Total Recall – Gordon Bell’s MyLifeBits

No thinking about digital memories today can avoid the pioneering experiment of Gordon Bell,  MyLifeBits:

Gordon Bell has captured a lifetime’s worth of articles, books, cards, CDs, letters, memos, papers, photos, pictures, presentations, home movies, videotaped lectures, and voice recordings and stored them digitally. He is now paperless, and is beginning to capture phone calls, IM transcripts, television, and radio.

Having followed Bell for a while, I am looking forward to his book, Total Recall, which will come out this month. In the book, Bell proposes to answer the question: “How the E-Memory revolution will change everything”.

Some will probably reply that Bell, who constantly wears digital recording devises around his neck, has not only gone paperless but also amnesic, while others might claim that Bell has freed his brain (and his personal archive) from an unruly mass of experiences and paper leaving more space in the brain for other, more important stuff.

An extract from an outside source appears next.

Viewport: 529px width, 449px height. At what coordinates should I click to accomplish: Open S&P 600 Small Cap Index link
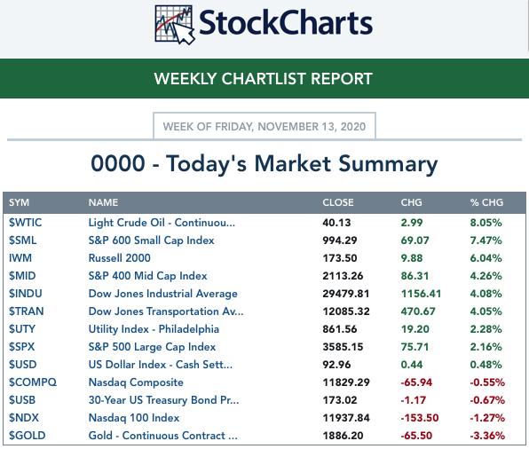click(x=151, y=240)
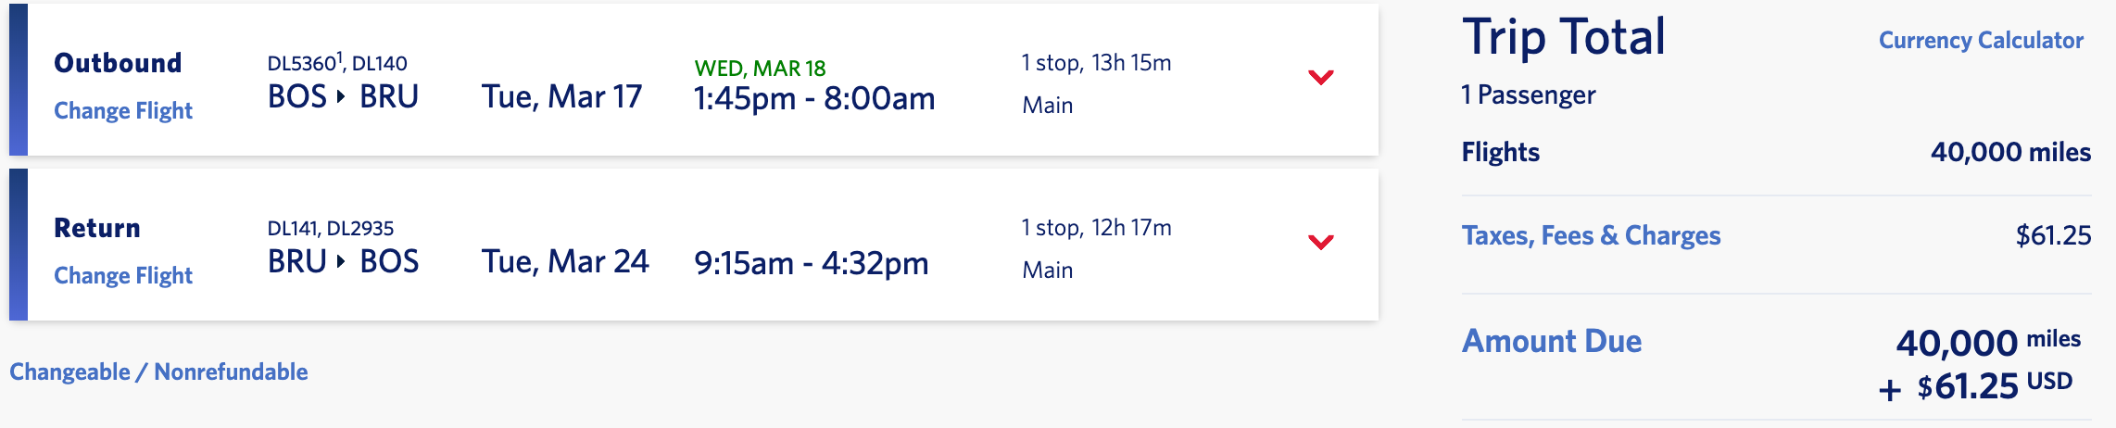
Task: Click the green WED, MAR 18 arrival date
Action: point(760,69)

With this experiment we are back at Plato’s dialogue Phaidrus and its retelling of a legend of writing and memory: The Egyptian God Theuth offers King Thamus the gift of writing as a remedy for the memory, but Thamus will have nothing of it. He thinks writing will have the opposite effect; it is a remedy for reminding, not remembering; it has the appearance but not the reality of wisdom. The problem for Socrates being that words when written down have ceased to be controlled by the speaker, they are detached, they cannot speak on their own or come to their own defense.

While our reluctance to commit our memories to writing (by hand and in print) has vanished over time as we have become familiar with the discursive technologies of words and writing, a new reluctance (or at least scepticism) follows Bell’s exploration of the very limits between corporeal and digital existence – well, more will be said when the book hits the stores (or ebook readers) on September 17. Until then, I am following the blog anticipating the book.

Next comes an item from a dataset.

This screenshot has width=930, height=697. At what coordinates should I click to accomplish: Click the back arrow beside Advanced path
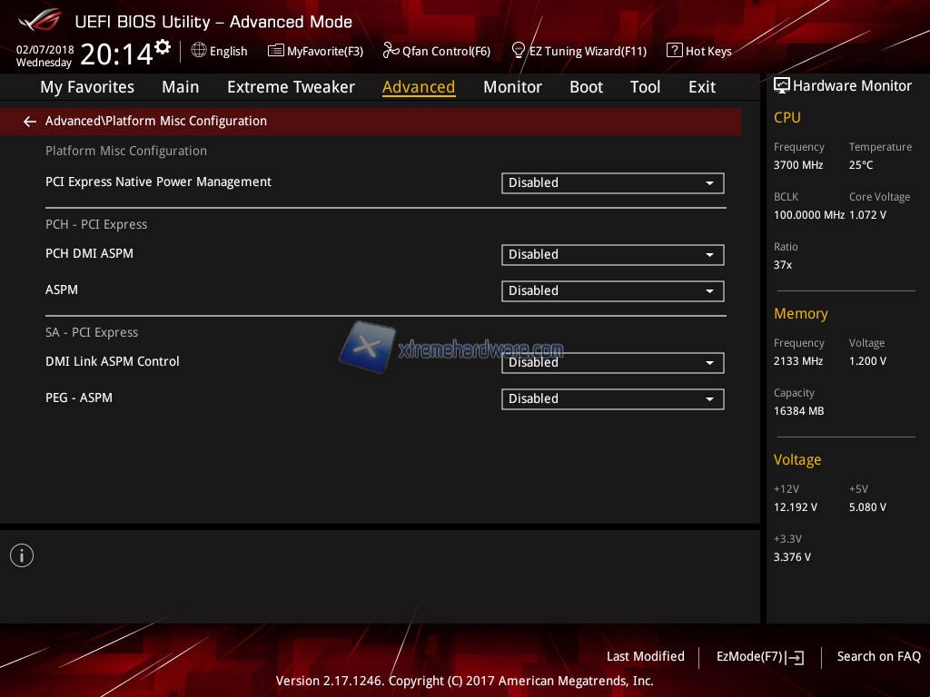pos(30,122)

2 Responses to Total Recall – Gordon Bell’s MyLifeBits

  1. I came across your blog while searching for information on Gordon bell. I have just received his book in the post and am about to commence reading of it.
    I have been fascinated by “life-streaming” or blogging since I first became aware of Steve Mann a few years back. The idea of being able to archive one’s entire life intrigues me. The big problem I can see is not in capturing life events, but in being able to catalogue and then later retrieve specific moments from the mass of data that would be accumulated. I am hoping that this book will shed some light on how far developments and research has come in this fascinating field.

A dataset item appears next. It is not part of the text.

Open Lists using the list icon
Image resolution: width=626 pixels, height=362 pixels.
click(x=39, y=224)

  2. Thanks for the comment, Andy. I have to wait a week till I’m back in London to read the book. It will surely give some insights into the mass of technologies and archive-retrival software involved. I also hope there will be some thoughts on what this vast archive of retriveable “memories” or experiences has had on Bell’s perception of more philosophical matters regarding his life, past, present, future. I imagine that engaging with extreme “experience preservation” such as this will be a time consuming endeavour. So my questions are, does the archiving and archive retrival influence what he decides to do in his every day life, are his experiences already pre-determined by his detachment as digital witness to his own life? Maybe this is too much to expect, and just having an insight into what he has actually done would be interesting enough for me. Please share your thoughts on the book when you have read it.